» **EXERCISE REQUIREMENTS**:
Print the data that follows exactly, leaving nothing out.

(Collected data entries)
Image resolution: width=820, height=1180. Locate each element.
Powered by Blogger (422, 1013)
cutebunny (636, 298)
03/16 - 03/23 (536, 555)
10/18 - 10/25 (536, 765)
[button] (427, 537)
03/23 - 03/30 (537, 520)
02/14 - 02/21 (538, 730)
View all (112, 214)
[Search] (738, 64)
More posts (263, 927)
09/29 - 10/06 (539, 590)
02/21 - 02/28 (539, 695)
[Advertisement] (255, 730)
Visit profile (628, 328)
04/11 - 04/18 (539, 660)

» **WRITTEN SOLUTION**:
Image resolution: width=820, height=1180. Locate each element.
Powered by Blogger (422, 1013)
cutebunny (636, 298)
03/16 - 03/23 (536, 555)
10/18 - 10/25 (536, 765)
[button] (427, 537)
03/23 - 03/30 (537, 520)
02/14 - 02/21 (538, 730)
View all (112, 214)
[Search] (738, 64)
More posts (263, 927)
09/29 - 10/06 (539, 590)
02/21 - 02/28 (539, 695)
[Advertisement] (255, 730)
Visit profile (628, 328)
04/11 - 04/18 (539, 660)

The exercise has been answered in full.